━━━ SUPPLIED MATERIAL

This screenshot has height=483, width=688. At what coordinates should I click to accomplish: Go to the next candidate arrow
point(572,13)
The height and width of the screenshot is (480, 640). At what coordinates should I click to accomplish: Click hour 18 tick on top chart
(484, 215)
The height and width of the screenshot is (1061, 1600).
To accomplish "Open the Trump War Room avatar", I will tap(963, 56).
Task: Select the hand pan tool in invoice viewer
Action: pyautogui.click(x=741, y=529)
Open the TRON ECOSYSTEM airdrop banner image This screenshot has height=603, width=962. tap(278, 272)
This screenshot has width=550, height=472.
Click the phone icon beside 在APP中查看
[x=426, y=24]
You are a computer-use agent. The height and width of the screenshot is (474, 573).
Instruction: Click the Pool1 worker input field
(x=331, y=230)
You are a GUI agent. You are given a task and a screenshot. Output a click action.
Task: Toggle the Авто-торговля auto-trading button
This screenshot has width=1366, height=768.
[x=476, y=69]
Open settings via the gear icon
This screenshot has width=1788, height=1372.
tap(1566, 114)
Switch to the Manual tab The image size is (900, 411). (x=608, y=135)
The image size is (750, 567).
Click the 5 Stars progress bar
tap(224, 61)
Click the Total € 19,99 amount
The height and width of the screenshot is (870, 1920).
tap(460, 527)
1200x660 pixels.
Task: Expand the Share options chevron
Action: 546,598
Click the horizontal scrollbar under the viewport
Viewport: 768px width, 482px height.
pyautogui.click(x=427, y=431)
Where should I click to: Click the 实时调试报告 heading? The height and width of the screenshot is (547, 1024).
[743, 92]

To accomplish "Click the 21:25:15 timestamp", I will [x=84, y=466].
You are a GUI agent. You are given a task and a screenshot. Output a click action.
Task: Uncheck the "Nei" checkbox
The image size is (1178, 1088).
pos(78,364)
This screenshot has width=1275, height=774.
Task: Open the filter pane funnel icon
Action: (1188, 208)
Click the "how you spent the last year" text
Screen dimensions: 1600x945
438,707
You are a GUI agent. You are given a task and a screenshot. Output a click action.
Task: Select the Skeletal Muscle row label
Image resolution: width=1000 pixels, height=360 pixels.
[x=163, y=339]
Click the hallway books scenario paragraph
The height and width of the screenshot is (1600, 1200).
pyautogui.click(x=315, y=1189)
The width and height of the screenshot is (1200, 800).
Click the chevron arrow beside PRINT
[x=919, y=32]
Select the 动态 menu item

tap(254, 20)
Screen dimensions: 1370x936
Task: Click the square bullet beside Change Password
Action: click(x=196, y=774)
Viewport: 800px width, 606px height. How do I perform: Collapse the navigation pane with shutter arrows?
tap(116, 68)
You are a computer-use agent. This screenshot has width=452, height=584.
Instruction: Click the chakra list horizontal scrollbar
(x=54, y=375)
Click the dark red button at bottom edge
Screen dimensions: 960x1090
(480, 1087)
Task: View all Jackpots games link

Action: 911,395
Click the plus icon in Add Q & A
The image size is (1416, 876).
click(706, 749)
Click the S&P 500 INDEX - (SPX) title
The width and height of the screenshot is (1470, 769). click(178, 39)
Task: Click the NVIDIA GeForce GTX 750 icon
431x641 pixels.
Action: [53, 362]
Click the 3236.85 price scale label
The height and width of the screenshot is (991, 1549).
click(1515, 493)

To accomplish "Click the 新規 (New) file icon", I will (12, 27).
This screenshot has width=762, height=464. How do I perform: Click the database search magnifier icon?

━━━━━━

**WORK INSTRUCTIONS**
Retype all the material above precisely, with no line left out.

**ANSWER FOR THIS EXERCISE**
This screenshot has height=483, width=688. At what coordinates should I click to accomplish: Go to the next candidate arrow
point(572,13)
The height and width of the screenshot is (480, 640). At what coordinates should I click to accomplish: Click hour 18 tick on top chart
(484, 215)
The height and width of the screenshot is (1061, 1600).
To accomplish "Open the Trump War Room avatar", I will tap(963, 56).
Task: Select the hand pan tool in invoice viewer
Action: pyautogui.click(x=741, y=529)
Open the TRON ECOSYSTEM airdrop banner image This screenshot has height=603, width=962. tap(278, 272)
This screenshot has width=550, height=472.
Click the phone icon beside 在APP中查看
[x=426, y=24]
You are a computer-use agent. The height and width of the screenshot is (474, 573).
Instruction: Click the Pool1 worker input field
(x=331, y=230)
You are a GUI agent. You are given a task and a screenshot. Output a click action.
Task: Toggle the Авто-торговля auto-trading button
This screenshot has width=1366, height=768.
[x=476, y=69]
Open settings via the gear icon
This screenshot has width=1788, height=1372.
tap(1566, 114)
Switch to the Manual tab The image size is (900, 411). (x=608, y=135)
The image size is (750, 567).
Click the 5 Stars progress bar
tap(224, 61)
Click the Total € 19,99 amount
The height and width of the screenshot is (870, 1920).
tap(460, 527)
1200x660 pixels.
Task: Expand the Share options chevron
Action: 546,598
Click the horizontal scrollbar under the viewport
Viewport: 768px width, 482px height.
pyautogui.click(x=427, y=431)
Where should I click to: Click the 实时调试报告 heading? The height and width of the screenshot is (547, 1024).
[743, 92]

To accomplish "Click the 21:25:15 timestamp", I will [x=84, y=466].
You are a GUI agent. You are given a task and a screenshot. Output a click action.
Task: Uncheck the "Nei" checkbox
The image size is (1178, 1088).
pos(78,364)
This screenshot has width=1275, height=774.
Task: Open the filter pane funnel icon
Action: (1188, 208)
Click the "how you spent the last year" text
Screen dimensions: 1600x945
438,707
You are a GUI agent. You are given a task and a screenshot. Output a click action.
Task: Select the Skeletal Muscle row label
Image resolution: width=1000 pixels, height=360 pixels.
[x=163, y=339]
Click the hallway books scenario paragraph
The height and width of the screenshot is (1600, 1200).
pyautogui.click(x=315, y=1189)
The width and height of the screenshot is (1200, 800).
Click the chevron arrow beside PRINT
[x=919, y=32]
Select the 动态 menu item

tap(254, 20)
Screen dimensions: 1370x936
Task: Click the square bullet beside Change Password
Action: click(x=196, y=774)
Viewport: 800px width, 606px height. How do I perform: Collapse the navigation pane with shutter arrows?
tap(116, 68)
You are a computer-use agent. This screenshot has width=452, height=584.
Instruction: Click the chakra list horizontal scrollbar
(x=54, y=375)
Click the dark red button at bottom edge
Screen dimensions: 960x1090
(480, 1087)
Task: View all Jackpots games link

Action: 911,395
Click the plus icon in Add Q & A
The image size is (1416, 876).
click(706, 749)
Click the S&P 500 INDEX - (SPX) title
The width and height of the screenshot is (1470, 769). click(178, 39)
Task: Click the NVIDIA GeForce GTX 750 icon
431x641 pixels.
Action: [53, 362]
Click the 3236.85 price scale label
The height and width of the screenshot is (991, 1549).
click(1515, 493)

To accomplish "Click the 新規 (New) file icon", I will (12, 27).
This screenshot has width=762, height=464. How do I perform: Click the database search magnifier icon?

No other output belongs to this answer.